Mateusz Morawiecki spotkał się wieczorem z Fransem Timmermansem, wiceprzewodniczącym Komisji Europejskiej. To kolejna rozmowa, która ma doprowadzić do kompromisu na linii Warszawa – Bruksela.

Nie było oficjalnych komentarzy po spotkaniu premiera z wiceszefem KE. Obie strony podkreślały poufny charakter rozmowy.

 Jak ustaliła dziennikarka RMF FM rozmowa premiera Morawieckiego z wiceszefem KE Fransem Timmermansem dotyczyła między innymi wtorkowej Rady Unii Europejskiej, która ma rozpocząć formalnie procedurę artykułu 7. traktatu Unii Europejskiej.

Podczas tego posiedzenia ministrów ds.europejskich - Timmermans ma przedstawić informację na temat sytuacji praworządności w Polsce. Obu stronom zależy, żeby uruchomienie procedury artykułu artykuły siódmego nie wpłynęło negatywnie na rozpoczęty dialog między KE a Polską - powiedziała dziennikarce RMF FM osoba z otoczenia premiera. 

Polskiej stronie zależy, żeby po wypowiedzi Timmermansa  w ogóle nie było dyskusji ministrów albo, żeby była jak najkrótsza i jak najbardziej neutralna. Obie strony są optymistyczne, jeżeli chodzi o identyfikowanie wspólnych wartości - powiedział dziennikarce RMF FM inny z rozmówców.

Jak wcześniej dowiedziała się nasza dziennikarka, Rada UE rozpocznie w przyszły wtorek formalnie procedurę artykułu 7.1. Nastąpi to mimo, że Warszawa zabiegała, aby nie wpisywać do porządku obrad ministrów ds. europejskich punktu w sprawie praworządności w Polsce w związku z "nowym otwarciem" w relacjach między Warszawą a Brukselą. 
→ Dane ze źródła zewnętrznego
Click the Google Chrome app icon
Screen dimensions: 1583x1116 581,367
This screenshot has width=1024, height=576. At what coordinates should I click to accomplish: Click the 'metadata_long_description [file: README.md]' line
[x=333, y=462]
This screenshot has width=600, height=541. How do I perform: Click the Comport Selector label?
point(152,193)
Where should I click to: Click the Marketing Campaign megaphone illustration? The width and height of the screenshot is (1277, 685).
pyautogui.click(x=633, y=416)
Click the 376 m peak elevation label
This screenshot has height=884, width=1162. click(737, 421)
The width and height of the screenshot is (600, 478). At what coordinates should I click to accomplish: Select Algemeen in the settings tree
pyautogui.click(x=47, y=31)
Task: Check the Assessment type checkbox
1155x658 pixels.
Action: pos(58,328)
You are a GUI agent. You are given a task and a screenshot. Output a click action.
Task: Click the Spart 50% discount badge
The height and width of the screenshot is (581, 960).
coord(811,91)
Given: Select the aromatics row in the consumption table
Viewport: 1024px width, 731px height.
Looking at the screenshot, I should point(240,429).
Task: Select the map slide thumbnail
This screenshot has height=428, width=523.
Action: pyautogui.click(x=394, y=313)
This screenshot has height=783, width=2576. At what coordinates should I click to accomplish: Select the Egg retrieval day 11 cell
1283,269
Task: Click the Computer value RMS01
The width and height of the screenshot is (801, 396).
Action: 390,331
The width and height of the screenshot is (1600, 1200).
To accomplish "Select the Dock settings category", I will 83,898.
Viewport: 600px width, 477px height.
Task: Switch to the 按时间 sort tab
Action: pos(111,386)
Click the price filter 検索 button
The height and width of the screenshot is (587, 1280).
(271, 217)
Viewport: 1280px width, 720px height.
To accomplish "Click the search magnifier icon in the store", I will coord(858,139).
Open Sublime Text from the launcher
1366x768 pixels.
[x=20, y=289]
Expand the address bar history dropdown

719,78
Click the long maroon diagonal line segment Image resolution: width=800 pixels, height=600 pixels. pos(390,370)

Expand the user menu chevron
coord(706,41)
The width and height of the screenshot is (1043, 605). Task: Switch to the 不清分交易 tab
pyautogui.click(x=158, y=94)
To było spotkanie z całej serii rozmów zapoczątkowanych rozmową premiera Morawieckiego z szefem KE Jean Claude’m Junckerem, które mają doprowadzić do kompromisu z Komisją Europejską. 

Spotkanie było możliwe, bo polski premier poleciał już na nieformalny szczyt unijnych przywódców, który rozpocznie się w piątek. Głównymi tematami spotkania będą m.in. budżet Unii Europejskiej po 2020 r. oraz zmiany w funkcjonowaniu europejskich instytucji.

Szymański: W przypadku praworządności chcemy znać więcej szczegółów

Projekt przyszłego wieloletniego unijnego budżetu Komisja Europejska ma przedstawić na początku maja.

Jak wskazał wiceminister MSZ Konrad Szymański, Polska jest gotowa do rozmowy o zwiększeniu składki do unijnego budżetu. Jednak - zaznaczył - musi to być poprzedzone kompromisem dotyczącym "obszarów, które miałyby być finansowane z unijnej kasy".

Szymański odniósł się jednocześnie do pomysłu Komisji Europejskiej, by powiązać dostęp do unijnych funduszy z poszanowaniem wartości UE.

Nie należy wykluczyć tego, że w ramach debaty o budżecie będzie podjęty temat warunkowości dostępności środków unijnych dla poszczególnych państw. To jest temat ciekawy, ponieważ co do zasady Polska stoi na stanowisku, że pieniądze europejskich podatników powinny być wydawane z jak największą skrupulatnością, transparentnością, kontrolą. Dlatego popieramy warunkowość makroekonomiczną- podkreślił.

W przypadku praworządności chcielibyśmy poznać więcej szczegółów, ponieważ widzimy wyraźny problem w jaki sposób ma być mierzony stopień realizacji takich wartości jak demokracja czy praworządność. Nie mamy tutaj jednej miary, tak jak w przypadku deficytu budżetowego czy stopnia zadłużenia finansów publicznych, gdzie możemy to zmierzyć łatwo. W przypadku stanu demokracji, niezależności sądownictwa czy praworządności takiej miary nie mamy. Chcielibyśmy więc wiedzieć, w jaki sposób miałoby to być oceniane. I drugie pytanie, kto miałby to robić- dodał wiceszef MSZ.

Podczas piątkowego szczytu unijni przywódcy będą debatować też o kwestiach instytucjonalnych, w tym o składzie Parlamentu Europejskiego po wyborach w 2019 roku i ewentualnych listach ponadnarodowych.